>>>
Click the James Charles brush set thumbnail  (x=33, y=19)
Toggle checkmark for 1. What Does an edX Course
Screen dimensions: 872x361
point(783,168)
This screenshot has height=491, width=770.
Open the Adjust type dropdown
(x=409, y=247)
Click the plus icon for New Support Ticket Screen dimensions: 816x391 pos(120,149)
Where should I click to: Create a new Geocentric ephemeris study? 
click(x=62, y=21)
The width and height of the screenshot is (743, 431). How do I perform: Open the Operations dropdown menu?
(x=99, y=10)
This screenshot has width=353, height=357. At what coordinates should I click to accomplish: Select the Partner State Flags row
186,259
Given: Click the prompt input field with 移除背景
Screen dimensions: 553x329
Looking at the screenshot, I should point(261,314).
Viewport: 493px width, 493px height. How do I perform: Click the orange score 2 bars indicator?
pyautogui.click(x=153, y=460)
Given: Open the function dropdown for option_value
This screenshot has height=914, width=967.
<<<
Output all of the data again. Match it exactly.

Click the James Charles brush set thumbnail  (x=33, y=19)
Toggle checkmark for 1. What Does an edX Course
Screen dimensions: 872x361
point(783,168)
This screenshot has height=491, width=770.
Open the Adjust type dropdown
(x=409, y=247)
Click the plus icon for New Support Ticket Screen dimensions: 816x391 pos(120,149)
Where should I click to: Create a new Geocentric ephemeris study? 
click(x=62, y=21)
The width and height of the screenshot is (743, 431). How do I perform: Open the Operations dropdown menu?
(x=99, y=10)
This screenshot has width=353, height=357. At what coordinates should I click to accomplish: Select the Partner State Flags row
186,259
Given: Click the prompt input field with 移除背景
Screen dimensions: 553x329
Looking at the screenshot, I should point(261,314).
Viewport: 493px width, 493px height. How do I perform: Click the orange score 2 bars indicator?
pyautogui.click(x=153, y=460)
Given: Open the function dropdown for option_value
This screenshot has height=914, width=967.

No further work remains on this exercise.